4. The Economic Shock and the “Four-Week” Logic
The Gulf states are also managing a massive economic threat. Brent crude has surged past $80 a barrel, and the de facto shutdown of the Strait of Hormuz has roiled markets. The status of cities like Dubai as “safe havens” for investment is being “pierced” by the reality of falling debris from intercepted missiles. Gulf leaders are currently operating on the “Trump timeline”—hoping the campaign lasts only a few weeks. If the conflict extends into a prolonged war, the economic logic that sustains their prestige and Vision 2030 projects will begin to collapse.
5. The State of Exception and Maritime Security
The Gulf states are now considering “direct entry” into the conflict to defend their own populations. This would be the ultimate State of Exception for countries that have spent decades trying to avoid a direct war with Tehran. They are currently racing to degrade Iranian missile capabilities faster than they can be replenished, which forces them into a deeper “interplay” with US and Israeli intelligence. The “silent power” of the US has essentially forced the Gulf states to choose a side, ending the era of the “middle way.”
The Gulf monarchies are making a duration bet. Actors like Dubai and Doha depend on the perception that they are safe financial hubs. Their entire economic model requires stability.

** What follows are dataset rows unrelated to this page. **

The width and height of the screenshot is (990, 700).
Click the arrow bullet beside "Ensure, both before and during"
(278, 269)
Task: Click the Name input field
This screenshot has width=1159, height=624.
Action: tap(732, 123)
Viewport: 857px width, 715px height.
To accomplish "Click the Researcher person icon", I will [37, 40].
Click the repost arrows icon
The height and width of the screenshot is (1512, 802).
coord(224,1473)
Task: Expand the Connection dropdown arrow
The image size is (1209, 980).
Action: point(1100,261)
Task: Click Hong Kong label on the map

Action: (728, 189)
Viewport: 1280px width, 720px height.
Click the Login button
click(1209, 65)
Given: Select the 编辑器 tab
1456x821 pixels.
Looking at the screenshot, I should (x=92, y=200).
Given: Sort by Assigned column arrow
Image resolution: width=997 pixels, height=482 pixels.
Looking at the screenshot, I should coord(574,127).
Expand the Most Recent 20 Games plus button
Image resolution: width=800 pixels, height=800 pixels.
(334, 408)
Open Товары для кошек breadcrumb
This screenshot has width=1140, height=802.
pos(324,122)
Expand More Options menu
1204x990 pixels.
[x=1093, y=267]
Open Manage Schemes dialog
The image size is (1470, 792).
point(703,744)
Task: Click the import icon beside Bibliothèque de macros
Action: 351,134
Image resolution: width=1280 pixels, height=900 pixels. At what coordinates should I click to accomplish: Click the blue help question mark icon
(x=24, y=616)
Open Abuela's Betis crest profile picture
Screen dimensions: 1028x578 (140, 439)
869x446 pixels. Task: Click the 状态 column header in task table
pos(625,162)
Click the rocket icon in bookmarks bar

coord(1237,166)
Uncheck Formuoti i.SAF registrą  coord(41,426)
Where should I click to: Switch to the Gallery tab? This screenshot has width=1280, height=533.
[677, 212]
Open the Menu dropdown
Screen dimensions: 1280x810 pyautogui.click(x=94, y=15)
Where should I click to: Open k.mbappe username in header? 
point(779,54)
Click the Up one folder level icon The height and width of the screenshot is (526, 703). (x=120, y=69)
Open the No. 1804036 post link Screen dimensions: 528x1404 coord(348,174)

So their strategic calculation is roughly:
short war = tolerable disruption
long war = existential economic risk
This is why Gulf states often support decisive military action early in conflicts.
A fast and overwhelming campaign restores stability faster than prolonged attrition.
My essay focuses mostly on the kinetic phase but the deeper prestige contest concerns the political settlement after the regime weakens. There are four possible contenders for influence in western Iran:
Kurdish militias
IRGC remnants
Turkish-backed proxies
local Iranian opposition networks
The outcome will depend less on airstrikes and more on who establishes governance first.
History suggests that the actor who provides security, administration and economic flows will win the political legitimacy contest.